Scan the material below and report how many lines include the string "Identify"; nothing else belongs in the reply.

═══ Dataset extract

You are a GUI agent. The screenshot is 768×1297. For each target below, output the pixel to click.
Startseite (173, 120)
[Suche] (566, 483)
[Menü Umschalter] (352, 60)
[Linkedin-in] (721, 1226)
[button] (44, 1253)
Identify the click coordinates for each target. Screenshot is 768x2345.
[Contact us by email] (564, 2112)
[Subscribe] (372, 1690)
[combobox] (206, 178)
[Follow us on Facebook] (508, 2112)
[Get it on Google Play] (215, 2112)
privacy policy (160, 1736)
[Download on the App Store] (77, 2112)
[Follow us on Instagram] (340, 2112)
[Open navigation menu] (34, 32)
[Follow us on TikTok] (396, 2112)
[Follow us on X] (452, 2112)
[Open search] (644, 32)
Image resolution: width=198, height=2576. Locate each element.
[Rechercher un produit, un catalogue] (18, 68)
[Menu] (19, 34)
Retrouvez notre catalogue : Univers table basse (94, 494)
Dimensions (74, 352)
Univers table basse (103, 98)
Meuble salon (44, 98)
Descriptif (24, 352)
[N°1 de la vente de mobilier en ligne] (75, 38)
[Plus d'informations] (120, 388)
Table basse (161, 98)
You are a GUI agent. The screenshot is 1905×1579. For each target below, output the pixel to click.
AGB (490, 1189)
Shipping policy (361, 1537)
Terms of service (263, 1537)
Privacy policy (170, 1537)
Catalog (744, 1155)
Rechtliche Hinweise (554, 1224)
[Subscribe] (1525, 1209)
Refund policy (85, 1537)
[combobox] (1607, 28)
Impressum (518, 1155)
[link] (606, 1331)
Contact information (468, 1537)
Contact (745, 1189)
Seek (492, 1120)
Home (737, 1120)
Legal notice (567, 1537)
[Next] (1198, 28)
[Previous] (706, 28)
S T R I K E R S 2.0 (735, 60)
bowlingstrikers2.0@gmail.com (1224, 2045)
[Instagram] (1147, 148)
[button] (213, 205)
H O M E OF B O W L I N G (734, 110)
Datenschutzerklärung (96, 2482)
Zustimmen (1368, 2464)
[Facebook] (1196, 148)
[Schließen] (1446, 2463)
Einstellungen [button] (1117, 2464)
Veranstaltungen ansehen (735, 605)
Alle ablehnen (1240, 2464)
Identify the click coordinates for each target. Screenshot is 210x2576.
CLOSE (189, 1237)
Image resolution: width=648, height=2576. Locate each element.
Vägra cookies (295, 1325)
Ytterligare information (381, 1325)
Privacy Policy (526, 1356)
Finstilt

══════

Solved problem: 2